__Exercise brief__.
The answer must be a single number: the count of lines in these records that hold "button".

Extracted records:

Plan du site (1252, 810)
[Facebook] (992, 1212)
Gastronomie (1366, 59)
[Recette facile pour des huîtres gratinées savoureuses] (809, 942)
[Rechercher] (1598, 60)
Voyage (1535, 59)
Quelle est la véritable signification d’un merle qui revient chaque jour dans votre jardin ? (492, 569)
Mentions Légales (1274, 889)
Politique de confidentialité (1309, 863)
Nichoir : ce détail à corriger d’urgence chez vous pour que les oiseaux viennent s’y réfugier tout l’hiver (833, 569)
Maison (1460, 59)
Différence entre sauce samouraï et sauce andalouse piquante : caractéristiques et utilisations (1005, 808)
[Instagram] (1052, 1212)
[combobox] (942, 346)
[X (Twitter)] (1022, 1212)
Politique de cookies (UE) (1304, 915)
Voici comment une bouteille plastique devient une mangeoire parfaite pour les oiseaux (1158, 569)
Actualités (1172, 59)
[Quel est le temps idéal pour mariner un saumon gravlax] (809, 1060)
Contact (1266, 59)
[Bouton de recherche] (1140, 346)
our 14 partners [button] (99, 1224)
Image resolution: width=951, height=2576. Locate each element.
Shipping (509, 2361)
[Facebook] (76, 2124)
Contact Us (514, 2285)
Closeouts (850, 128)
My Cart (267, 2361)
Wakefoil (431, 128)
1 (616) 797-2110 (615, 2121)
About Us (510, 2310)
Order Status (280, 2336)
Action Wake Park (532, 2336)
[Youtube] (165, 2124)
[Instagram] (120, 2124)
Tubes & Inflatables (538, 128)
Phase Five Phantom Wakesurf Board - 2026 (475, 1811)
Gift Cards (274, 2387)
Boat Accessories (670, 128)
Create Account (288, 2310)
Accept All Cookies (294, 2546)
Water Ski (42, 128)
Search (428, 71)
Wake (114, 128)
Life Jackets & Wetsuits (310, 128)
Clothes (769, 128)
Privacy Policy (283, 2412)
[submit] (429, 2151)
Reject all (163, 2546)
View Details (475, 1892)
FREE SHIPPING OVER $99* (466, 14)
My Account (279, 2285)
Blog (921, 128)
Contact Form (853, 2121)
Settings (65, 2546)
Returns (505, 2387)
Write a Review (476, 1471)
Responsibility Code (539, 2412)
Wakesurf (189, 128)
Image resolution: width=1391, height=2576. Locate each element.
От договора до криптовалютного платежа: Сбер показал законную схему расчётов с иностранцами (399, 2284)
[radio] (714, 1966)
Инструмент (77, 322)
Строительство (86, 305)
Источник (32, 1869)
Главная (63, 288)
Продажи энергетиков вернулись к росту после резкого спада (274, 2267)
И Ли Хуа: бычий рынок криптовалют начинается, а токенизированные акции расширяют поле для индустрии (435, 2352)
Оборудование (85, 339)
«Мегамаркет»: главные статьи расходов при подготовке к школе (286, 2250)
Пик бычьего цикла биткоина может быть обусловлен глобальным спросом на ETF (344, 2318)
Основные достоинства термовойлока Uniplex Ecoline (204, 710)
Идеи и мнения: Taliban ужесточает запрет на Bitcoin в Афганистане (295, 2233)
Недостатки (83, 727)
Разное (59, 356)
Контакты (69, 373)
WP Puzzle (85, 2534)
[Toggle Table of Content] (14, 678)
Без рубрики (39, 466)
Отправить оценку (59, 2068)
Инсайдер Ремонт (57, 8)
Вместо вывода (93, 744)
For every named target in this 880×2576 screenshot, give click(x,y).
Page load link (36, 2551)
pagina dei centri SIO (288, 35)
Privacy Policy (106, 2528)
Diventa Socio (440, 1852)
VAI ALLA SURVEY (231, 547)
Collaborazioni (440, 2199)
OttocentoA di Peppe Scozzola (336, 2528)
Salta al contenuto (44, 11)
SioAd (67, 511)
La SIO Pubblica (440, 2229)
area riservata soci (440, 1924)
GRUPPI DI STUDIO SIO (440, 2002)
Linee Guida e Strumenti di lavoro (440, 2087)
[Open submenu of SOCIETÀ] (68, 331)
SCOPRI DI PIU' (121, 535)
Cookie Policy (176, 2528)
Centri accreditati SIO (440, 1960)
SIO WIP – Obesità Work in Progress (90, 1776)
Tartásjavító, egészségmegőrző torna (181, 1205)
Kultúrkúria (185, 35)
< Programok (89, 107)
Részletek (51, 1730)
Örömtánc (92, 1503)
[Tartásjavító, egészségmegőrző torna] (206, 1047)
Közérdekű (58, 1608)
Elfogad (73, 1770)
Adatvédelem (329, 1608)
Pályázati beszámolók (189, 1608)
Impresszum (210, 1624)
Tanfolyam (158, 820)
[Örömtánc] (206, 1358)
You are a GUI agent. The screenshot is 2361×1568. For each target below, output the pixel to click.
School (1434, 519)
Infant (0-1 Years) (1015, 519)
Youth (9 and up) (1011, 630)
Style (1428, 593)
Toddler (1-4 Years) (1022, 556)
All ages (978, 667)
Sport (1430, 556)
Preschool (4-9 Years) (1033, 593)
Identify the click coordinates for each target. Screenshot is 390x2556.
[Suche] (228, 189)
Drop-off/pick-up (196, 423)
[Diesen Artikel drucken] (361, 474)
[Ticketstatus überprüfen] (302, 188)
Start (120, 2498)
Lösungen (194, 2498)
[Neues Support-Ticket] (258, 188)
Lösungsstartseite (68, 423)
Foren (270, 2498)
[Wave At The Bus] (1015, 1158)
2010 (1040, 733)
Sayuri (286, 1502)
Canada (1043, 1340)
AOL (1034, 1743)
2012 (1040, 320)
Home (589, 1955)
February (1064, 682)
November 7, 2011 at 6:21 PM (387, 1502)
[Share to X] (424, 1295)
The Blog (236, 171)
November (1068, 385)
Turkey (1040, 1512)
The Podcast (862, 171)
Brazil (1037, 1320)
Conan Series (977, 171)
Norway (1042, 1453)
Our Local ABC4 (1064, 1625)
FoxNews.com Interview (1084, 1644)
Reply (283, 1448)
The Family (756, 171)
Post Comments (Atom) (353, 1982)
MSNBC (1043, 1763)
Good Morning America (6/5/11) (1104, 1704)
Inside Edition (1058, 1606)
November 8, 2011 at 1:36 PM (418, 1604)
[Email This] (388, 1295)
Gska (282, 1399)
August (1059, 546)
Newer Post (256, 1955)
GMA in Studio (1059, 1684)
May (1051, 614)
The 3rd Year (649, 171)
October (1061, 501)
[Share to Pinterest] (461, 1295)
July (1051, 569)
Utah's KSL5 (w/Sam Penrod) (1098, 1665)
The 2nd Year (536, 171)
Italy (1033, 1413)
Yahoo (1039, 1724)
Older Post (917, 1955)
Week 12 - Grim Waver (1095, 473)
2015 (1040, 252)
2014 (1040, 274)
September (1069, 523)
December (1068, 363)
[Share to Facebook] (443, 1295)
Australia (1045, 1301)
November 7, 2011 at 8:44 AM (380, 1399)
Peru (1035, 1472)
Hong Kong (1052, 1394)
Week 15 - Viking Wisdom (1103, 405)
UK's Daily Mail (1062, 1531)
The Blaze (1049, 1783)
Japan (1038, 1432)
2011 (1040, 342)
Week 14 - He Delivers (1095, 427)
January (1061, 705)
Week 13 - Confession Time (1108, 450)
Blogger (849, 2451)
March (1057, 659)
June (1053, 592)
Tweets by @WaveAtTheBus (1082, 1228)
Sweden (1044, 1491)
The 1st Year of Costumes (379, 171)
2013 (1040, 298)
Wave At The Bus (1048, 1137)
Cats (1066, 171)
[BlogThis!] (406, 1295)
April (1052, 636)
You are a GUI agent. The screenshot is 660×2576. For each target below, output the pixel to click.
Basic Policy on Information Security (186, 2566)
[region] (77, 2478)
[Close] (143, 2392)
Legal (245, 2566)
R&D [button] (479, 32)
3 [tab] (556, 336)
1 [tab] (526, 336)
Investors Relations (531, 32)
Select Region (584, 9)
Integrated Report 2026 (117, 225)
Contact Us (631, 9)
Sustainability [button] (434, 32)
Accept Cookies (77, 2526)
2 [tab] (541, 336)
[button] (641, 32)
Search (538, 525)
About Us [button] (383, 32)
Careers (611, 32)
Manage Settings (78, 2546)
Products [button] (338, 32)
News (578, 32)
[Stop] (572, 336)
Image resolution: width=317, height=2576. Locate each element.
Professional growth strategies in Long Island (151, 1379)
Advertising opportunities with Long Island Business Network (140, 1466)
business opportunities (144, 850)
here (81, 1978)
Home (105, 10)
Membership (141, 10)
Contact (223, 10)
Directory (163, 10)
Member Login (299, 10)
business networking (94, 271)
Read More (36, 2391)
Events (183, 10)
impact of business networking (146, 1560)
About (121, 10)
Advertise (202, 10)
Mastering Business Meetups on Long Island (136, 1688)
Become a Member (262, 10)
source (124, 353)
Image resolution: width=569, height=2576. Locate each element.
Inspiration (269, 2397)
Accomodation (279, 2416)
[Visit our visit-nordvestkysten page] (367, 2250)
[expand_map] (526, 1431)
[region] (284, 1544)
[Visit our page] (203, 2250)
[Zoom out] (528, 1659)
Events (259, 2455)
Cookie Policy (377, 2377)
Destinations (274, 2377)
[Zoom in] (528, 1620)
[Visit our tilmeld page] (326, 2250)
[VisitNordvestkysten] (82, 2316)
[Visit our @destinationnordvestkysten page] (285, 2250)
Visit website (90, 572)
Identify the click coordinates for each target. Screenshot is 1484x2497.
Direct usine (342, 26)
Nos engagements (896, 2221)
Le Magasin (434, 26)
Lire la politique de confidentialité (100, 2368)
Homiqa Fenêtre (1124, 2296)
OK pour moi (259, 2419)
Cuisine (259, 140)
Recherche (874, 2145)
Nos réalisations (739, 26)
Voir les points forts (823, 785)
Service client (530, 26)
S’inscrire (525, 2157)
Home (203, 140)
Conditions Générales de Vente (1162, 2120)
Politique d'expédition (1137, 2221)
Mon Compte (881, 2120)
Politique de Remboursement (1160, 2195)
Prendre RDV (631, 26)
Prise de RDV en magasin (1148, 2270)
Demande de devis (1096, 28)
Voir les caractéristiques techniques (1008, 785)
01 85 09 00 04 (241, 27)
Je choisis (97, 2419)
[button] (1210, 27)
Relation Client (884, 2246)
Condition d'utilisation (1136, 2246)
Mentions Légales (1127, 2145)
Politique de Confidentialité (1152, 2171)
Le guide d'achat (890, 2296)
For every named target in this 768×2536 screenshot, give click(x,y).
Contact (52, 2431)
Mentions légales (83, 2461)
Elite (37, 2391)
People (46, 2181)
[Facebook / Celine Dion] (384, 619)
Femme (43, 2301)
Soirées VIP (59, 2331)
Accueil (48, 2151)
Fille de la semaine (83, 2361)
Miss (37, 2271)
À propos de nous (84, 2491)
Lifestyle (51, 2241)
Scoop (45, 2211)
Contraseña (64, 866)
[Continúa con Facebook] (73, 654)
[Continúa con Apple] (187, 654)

__Response below__.
7